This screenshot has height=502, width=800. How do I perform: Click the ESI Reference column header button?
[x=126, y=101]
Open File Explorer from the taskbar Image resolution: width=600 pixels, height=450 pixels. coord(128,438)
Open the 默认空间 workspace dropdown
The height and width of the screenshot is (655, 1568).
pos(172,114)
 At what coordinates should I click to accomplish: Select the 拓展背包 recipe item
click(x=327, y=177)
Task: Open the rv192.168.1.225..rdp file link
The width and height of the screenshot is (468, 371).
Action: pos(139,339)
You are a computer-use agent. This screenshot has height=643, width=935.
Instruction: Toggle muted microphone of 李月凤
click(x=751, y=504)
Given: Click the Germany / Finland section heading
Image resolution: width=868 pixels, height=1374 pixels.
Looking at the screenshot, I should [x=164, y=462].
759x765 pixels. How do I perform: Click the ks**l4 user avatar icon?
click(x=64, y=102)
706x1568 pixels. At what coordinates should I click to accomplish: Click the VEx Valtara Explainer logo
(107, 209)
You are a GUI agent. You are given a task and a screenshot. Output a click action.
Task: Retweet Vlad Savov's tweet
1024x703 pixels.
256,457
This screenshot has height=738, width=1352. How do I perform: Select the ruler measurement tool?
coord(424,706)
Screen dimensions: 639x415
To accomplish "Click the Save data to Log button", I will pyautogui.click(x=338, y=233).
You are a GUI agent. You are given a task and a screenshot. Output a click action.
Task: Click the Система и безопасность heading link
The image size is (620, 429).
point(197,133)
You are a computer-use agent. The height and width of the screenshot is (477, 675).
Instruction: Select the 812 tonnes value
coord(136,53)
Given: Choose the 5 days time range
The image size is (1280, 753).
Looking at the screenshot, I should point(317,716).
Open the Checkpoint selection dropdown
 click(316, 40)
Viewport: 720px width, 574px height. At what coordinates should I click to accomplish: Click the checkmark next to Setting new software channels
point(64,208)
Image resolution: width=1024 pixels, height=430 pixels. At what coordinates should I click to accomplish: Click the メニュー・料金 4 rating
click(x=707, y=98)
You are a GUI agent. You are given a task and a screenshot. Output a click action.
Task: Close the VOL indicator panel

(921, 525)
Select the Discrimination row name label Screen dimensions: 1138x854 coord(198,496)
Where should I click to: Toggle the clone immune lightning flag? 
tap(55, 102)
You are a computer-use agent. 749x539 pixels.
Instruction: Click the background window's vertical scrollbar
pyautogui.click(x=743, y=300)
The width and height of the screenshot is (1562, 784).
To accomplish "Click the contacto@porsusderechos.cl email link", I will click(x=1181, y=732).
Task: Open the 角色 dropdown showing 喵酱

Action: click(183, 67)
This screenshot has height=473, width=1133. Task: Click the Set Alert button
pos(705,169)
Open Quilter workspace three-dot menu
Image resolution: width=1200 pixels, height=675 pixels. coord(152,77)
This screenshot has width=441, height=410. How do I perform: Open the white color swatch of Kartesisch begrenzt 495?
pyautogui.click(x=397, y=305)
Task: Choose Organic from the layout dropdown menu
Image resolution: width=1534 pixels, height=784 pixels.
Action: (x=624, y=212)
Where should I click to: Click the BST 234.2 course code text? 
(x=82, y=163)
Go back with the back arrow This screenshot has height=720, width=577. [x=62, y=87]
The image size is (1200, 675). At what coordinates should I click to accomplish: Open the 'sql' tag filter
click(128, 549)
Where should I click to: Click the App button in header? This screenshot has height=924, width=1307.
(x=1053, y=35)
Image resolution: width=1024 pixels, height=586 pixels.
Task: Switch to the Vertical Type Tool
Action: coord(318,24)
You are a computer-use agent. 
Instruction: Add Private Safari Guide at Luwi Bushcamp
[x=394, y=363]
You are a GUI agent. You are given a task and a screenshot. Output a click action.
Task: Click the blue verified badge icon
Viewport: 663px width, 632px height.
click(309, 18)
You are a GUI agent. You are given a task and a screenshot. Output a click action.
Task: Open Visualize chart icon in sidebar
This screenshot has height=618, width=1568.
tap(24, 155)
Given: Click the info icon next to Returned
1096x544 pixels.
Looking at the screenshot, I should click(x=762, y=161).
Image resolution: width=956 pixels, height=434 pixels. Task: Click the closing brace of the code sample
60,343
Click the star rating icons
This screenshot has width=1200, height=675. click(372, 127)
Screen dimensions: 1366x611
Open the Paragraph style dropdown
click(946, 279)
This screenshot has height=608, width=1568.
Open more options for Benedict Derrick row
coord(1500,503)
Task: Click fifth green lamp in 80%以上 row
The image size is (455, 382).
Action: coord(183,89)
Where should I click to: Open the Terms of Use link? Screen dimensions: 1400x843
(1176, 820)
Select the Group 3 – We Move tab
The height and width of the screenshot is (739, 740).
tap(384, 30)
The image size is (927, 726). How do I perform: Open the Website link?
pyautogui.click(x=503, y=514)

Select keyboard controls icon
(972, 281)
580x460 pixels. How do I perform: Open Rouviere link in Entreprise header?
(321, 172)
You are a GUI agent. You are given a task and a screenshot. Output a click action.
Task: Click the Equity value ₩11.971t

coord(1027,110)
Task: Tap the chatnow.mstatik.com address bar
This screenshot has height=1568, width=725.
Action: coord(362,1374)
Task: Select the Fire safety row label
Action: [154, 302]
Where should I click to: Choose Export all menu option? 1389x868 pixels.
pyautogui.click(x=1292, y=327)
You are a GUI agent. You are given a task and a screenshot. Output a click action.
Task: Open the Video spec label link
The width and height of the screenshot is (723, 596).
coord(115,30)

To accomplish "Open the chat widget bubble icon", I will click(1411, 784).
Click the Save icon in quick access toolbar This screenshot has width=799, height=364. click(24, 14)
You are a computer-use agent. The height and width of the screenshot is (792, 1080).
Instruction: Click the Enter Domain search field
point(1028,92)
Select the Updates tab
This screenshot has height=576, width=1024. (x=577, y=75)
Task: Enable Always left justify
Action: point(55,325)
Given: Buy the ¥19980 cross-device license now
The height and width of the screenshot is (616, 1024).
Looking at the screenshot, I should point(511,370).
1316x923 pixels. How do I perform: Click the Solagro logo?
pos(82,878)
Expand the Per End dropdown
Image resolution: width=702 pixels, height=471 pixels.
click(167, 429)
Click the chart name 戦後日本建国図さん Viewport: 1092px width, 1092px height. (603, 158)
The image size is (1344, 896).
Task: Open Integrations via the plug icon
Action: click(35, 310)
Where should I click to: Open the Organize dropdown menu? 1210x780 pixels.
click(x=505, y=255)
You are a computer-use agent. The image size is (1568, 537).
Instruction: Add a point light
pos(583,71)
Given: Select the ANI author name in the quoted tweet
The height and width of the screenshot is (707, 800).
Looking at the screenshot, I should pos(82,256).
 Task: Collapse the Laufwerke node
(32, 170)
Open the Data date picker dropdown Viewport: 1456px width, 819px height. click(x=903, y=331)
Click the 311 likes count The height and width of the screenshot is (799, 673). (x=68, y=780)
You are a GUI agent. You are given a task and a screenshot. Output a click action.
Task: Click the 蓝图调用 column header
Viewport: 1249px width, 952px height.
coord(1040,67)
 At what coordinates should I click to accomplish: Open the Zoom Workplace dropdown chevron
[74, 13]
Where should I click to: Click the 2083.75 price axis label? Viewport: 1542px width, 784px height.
================
» EXERCISE INSTRUCTIONS: Retype the records word for word, starting at the beginning and ending with the line that contains "coord(424,706)", with both of those lines included.

» COMPLETE ANSWER:
This screenshot has height=502, width=800. How do I perform: Click the ESI Reference column header button?
[x=126, y=101]
Open File Explorer from the taskbar Image resolution: width=600 pixels, height=450 pixels. coord(128,438)
Open the 默认空间 workspace dropdown
The height and width of the screenshot is (655, 1568).
pos(172,114)
 At what coordinates should I click to accomplish: Select the 拓展背包 recipe item
click(x=327, y=177)
Task: Open the rv192.168.1.225..rdp file link
The width and height of the screenshot is (468, 371).
Action: pos(139,339)
You are a computer-use agent. This screenshot has height=643, width=935.
Instruction: Toggle muted microphone of 李月凤
click(x=751, y=504)
Given: Click the Germany / Finland section heading
Image resolution: width=868 pixels, height=1374 pixels.
Looking at the screenshot, I should [x=164, y=462].
759x765 pixels. How do I perform: Click the ks**l4 user avatar icon?
click(x=64, y=102)
706x1568 pixels. At what coordinates should I click to accomplish: Click the VEx Valtara Explainer logo
(107, 209)
You are a GUI agent. You are given a task and a screenshot. Output a click action.
Task: Retweet Vlad Savov's tweet
1024x703 pixels.
256,457
This screenshot has height=738, width=1352. How do I perform: Select the ruler measurement tool?
coord(424,706)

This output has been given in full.